Seeckt hardly welcomed the new Republic, but he made clear his desire to continue to serve "the Fatherland." Hindenburg asked Seeckt to go to Königsberg in January 1919 to oversee the evacuation of German troops from the Ukraine and East. His handling of this extraordinarily difficult situation led to his appointment to the German delegation at the Paris Peace Conference. In July 1919 he became chief of the general staff, and a year later, he headed (Chef der Heeresleitung) the post-war army until his retirement in 1926. In the midst of great political turmoil, he created what contemporaries felt was the world's best-trained and led military force. Following retirement, he entered politics and served in the Reichstag, wrote several books, and worked in China (1933-35) with Chiang Kai-shek as a military advisor. He died of heart disease. In spite of his considerable achievements in the First World War, his reconstruction of the post-war German army, the Reichswehr, is the basis of his fame today.

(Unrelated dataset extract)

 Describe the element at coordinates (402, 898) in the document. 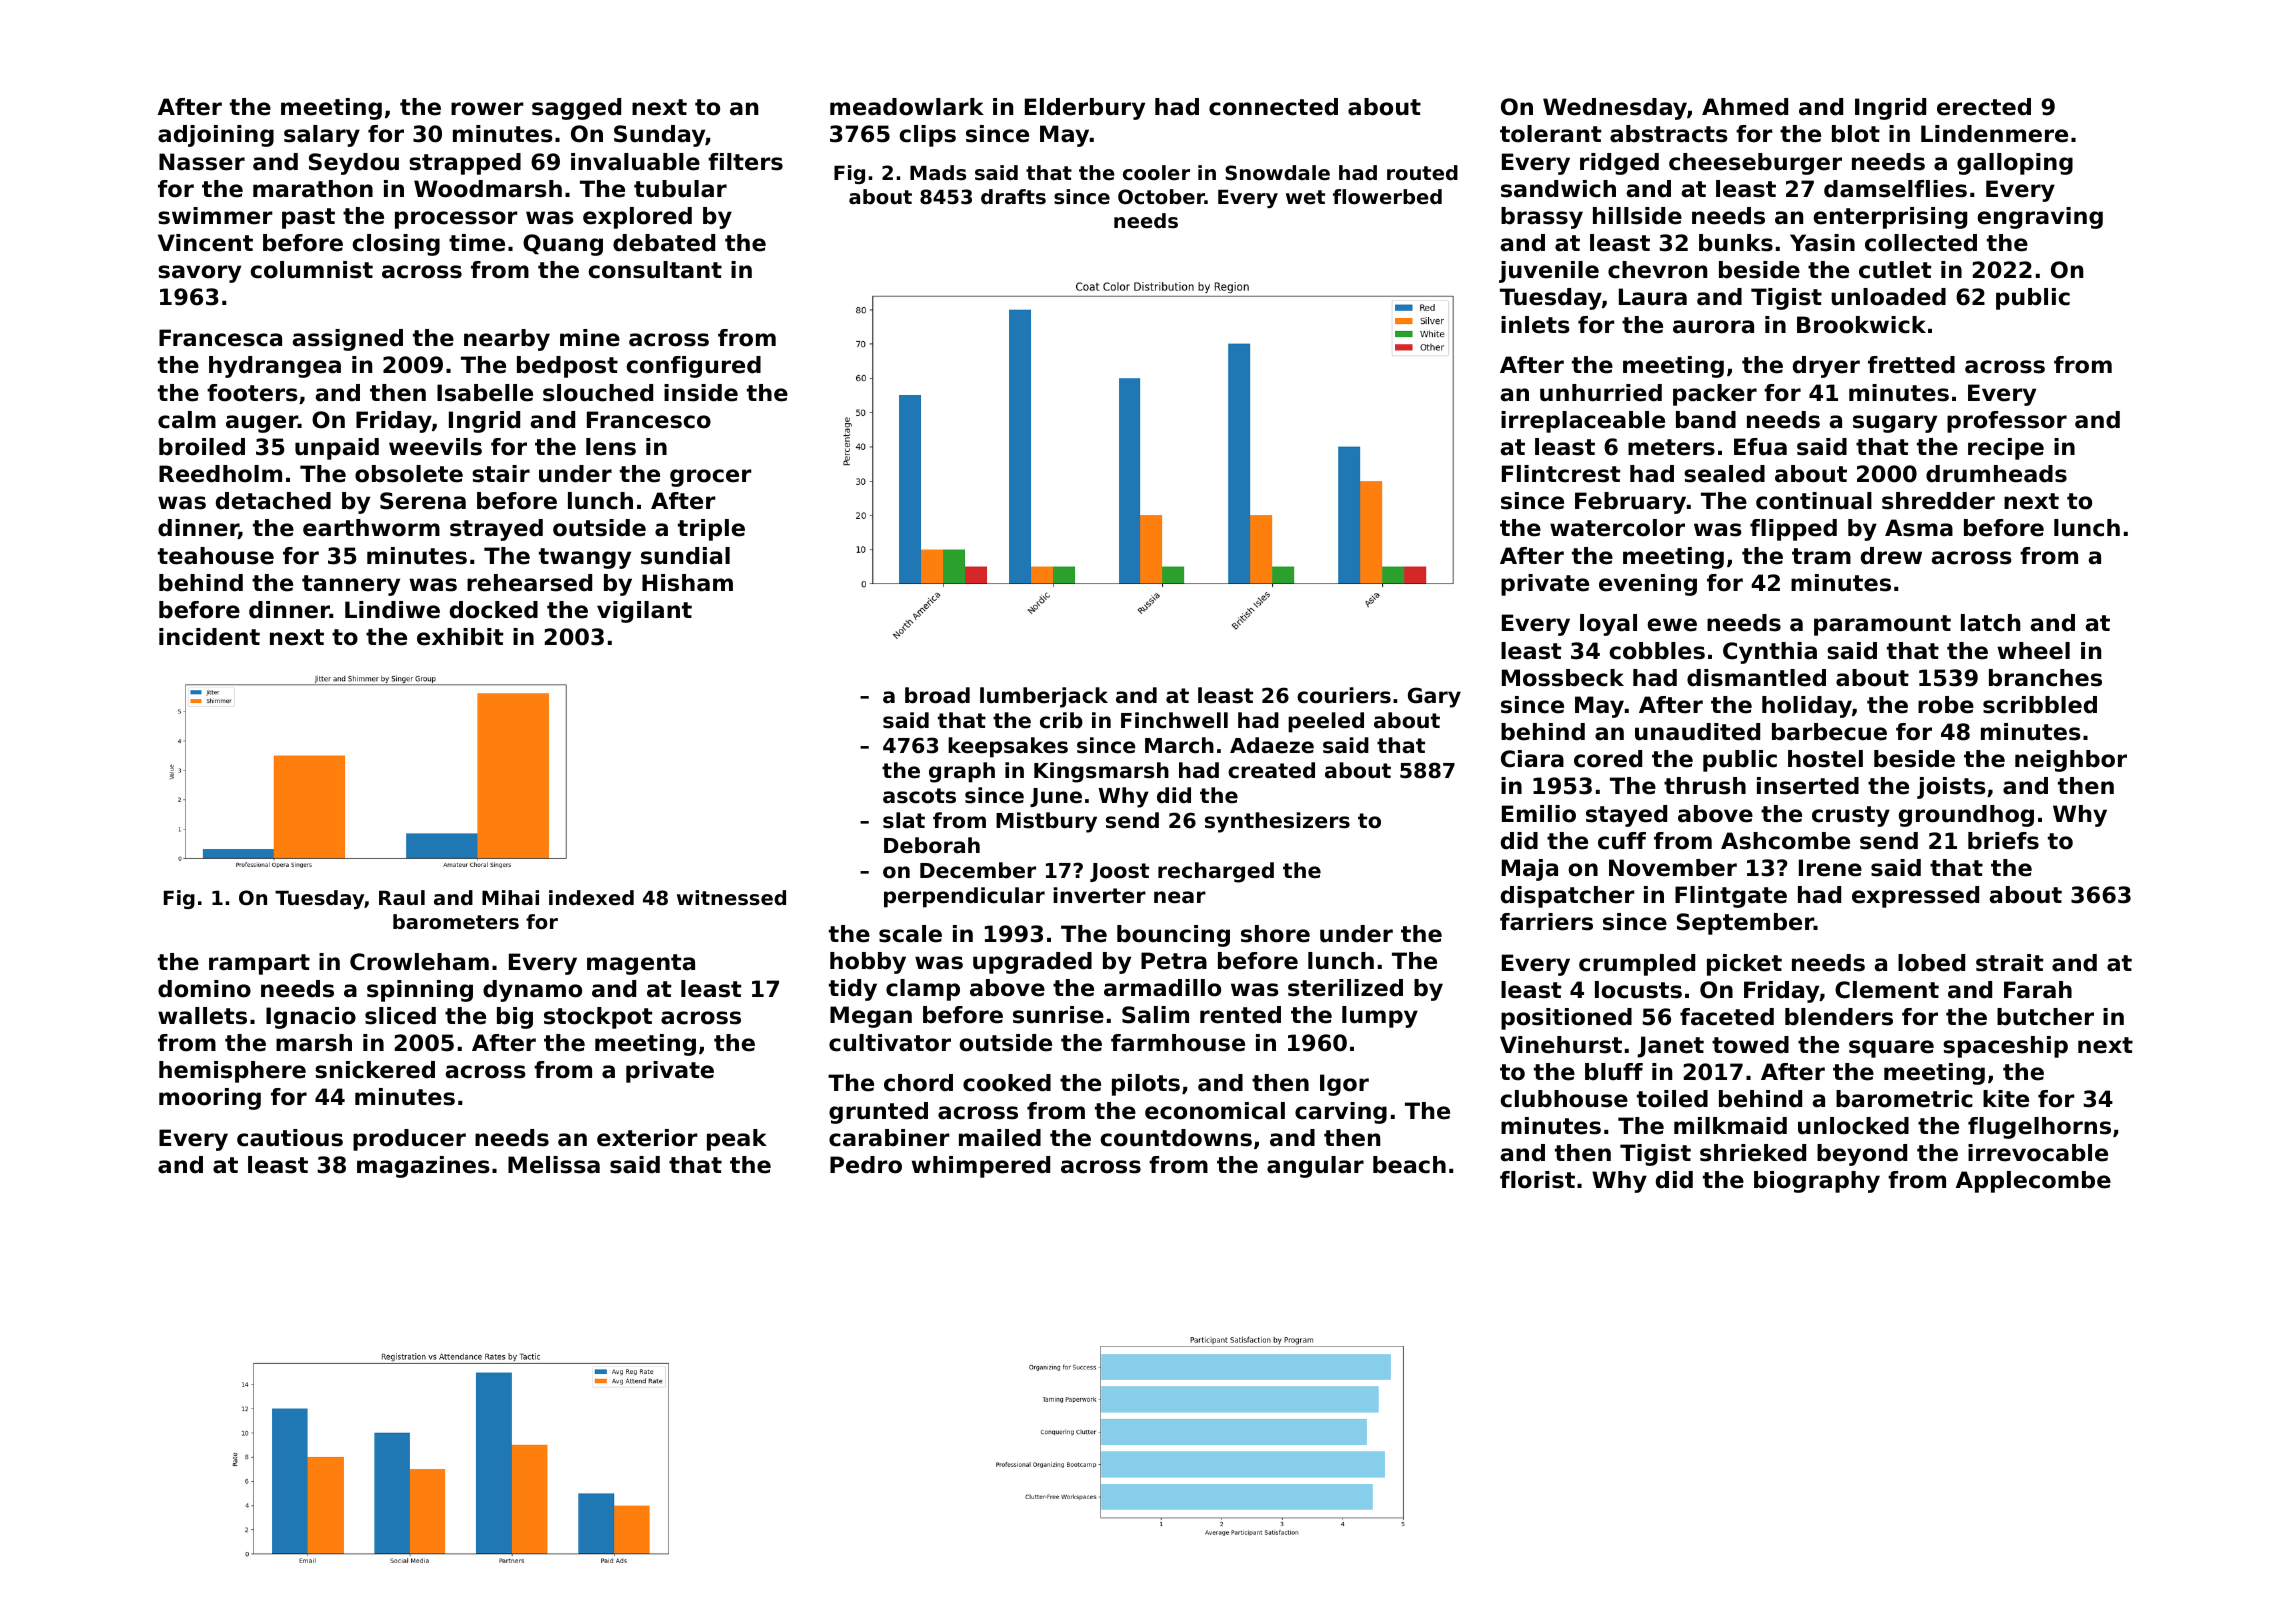

I see `Raul` at that location.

Seeckt wrote a number of articles and books in his retirement, chief among which is Gedanken Eines Soldaten (Thoughts of a Soldier), expanded edition, 1935. Seeckt's extensive papers exist in the German Military Archive in Freiburg. An older, two volume biography was done by his assistant General Friedrich von Rabenau, Hans von Seeckt: Aus Meinem Leben, (1866-1917) and Aus Seinem Leben, (1917-1936), 1938 and 1940. Rabenau used archival materials lost in the Second World War. The current, standard biography is Hans Meier-Welcker, Seeckt, 1967. Meier-Welcker headed Germany's Military-Historical Research Office. None of these works are available in English.